Despite Beijing’s best efforts to scuttle the award pre-emptively, the Nobel has brought worldwide attention to the life and work which Liu and other activists have continued to press for democracy in the bleak post-Tiananmen years. The PRC’s ham-fisted behaviour throughout this period has provided ample corroboration (not that much was needed) that 20 years after Tiananmen China’s  much-vaunted reforms have made little difference to a political elite  with totalitarian instincts. All of this is presciently stated in the foreword to Charter 08, the document which led to Liu’s arrest: “The Chinese people, who have endured human rights disasters and uncountable struggles [for a century] now include many who see clearly that freedom, equality, and human rights are universal values …[and by]  departing from these values, the Chinese government’s approach to “modernization” has proven disastrous. It has stripped people of their rights, destroyed their dignity, and corrupted normal human intercourse.”

One part of the Nobel citation directly addresses Beijing’s hypersensitivity to criticism, in it the Nobel Committee states that its ”intention has been to say something about the relationship between human rights, democracy and peace  . . . to remind the world that the rights so widely enjoyed today were fought for and won by persons who took great risks.”

To this rather mild rebuke, the Nobel Committee might have added the observation that many advancements in human rights have been accelerated by exactly the sort of political myopia which Beijing is displaying.

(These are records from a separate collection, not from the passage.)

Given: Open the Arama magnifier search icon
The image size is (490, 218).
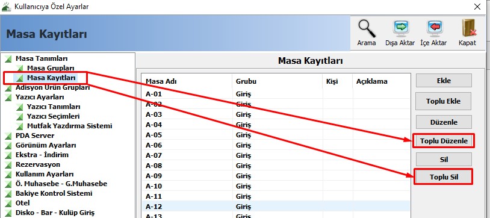Looking at the screenshot, I should pos(367,29).
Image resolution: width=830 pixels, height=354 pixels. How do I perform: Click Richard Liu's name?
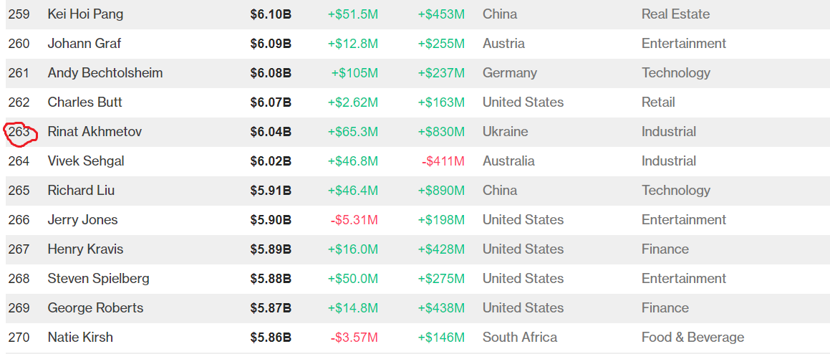[x=81, y=191]
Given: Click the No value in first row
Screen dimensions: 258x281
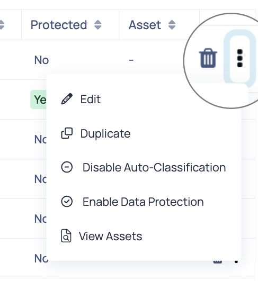Looking at the screenshot, I should (x=41, y=60).
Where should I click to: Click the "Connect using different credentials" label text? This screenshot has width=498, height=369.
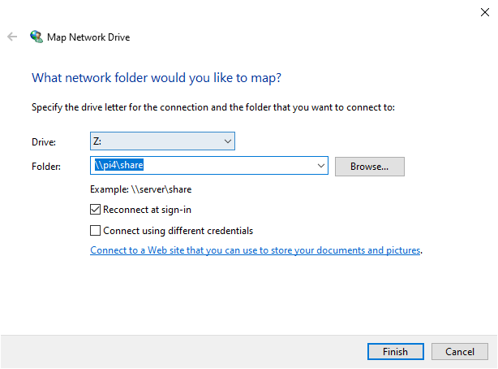(x=178, y=230)
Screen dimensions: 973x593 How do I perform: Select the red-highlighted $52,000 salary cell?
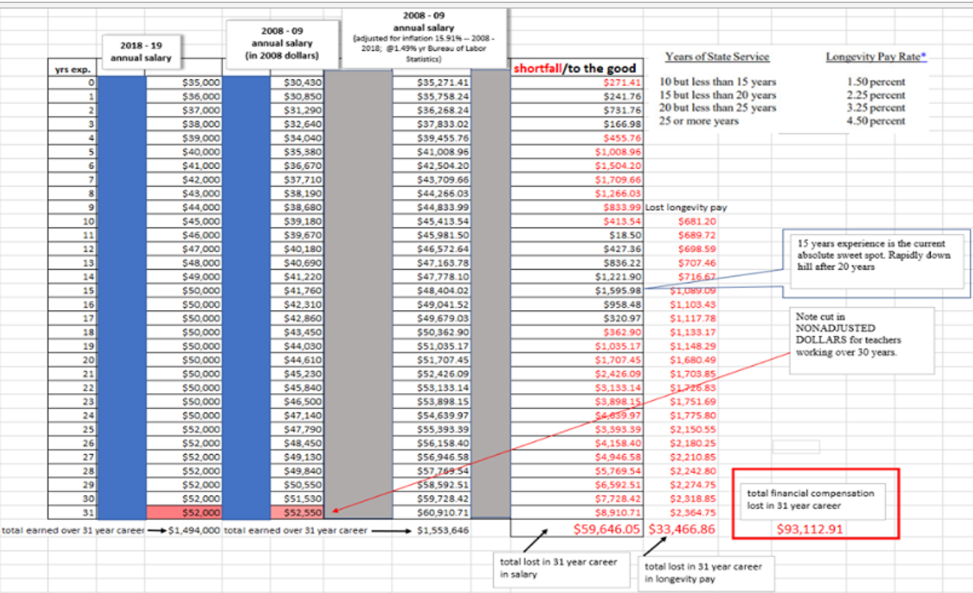(184, 512)
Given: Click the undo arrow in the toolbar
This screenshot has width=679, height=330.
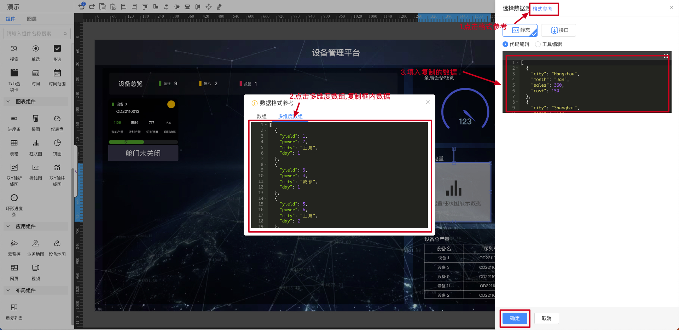Looking at the screenshot, I should click(82, 6).
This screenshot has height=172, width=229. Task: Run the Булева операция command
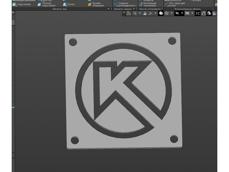96,4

When, for instance, the English abolitionists realized that their government had no serious intention of advancing emancipation, they took matters into their own hands with several very modern strategies. They sent petitions to parliament which contained more names than the number of Englishmen legally permitted to vote. They introduced the idea of a consumer boycott and made unsweetened tea fashionable (since it was not tainted with the moral opprobrium of slave-produced sugar). They named and shamed the Church of England which continued not only to own slaves but to brand them with the word ”SOCIETY.” With Tea Party zeal the abolitionists launched an all-out assault on their unresponsive state. Westminster  won most of the ensuing battles but it was always doomed to lose the war. Beijing should pay closer attention to this part of British history for its current dispensation is similarly doomed.  The decision to keep Liu Xiaobo in prison, and to continue a crackdown on other democracy activists is a short-term victory that will have disastrous long-term results.

In the closing part of its citation, the Nobel Committee cautions Beijing that “those who fear technological advances have every reason to fear the future.

Information technology cannot be abolished. It will continue to open societies.” Similar remarks in a 1993 speech cost the media tycoon Rupert Murdoch several lost years and more than $1billion in useless investments when he tried to gain a foothold in China. The Murdoch fiasco taught China that Western businesses can often be manipulated for long periods with the right sorts of carrots and sticks. But global public opinion is less amenable to this game. In fact large parts of the developed world don’t play it at all. With respect to Liu Xiaobo, no amount of grandstanding will tip the balance of public opinion in Beijing’s favour. Liu’s imprisonment is China’s shame and this shame will only be dispelled when Beijing comes to its senses and sets him free.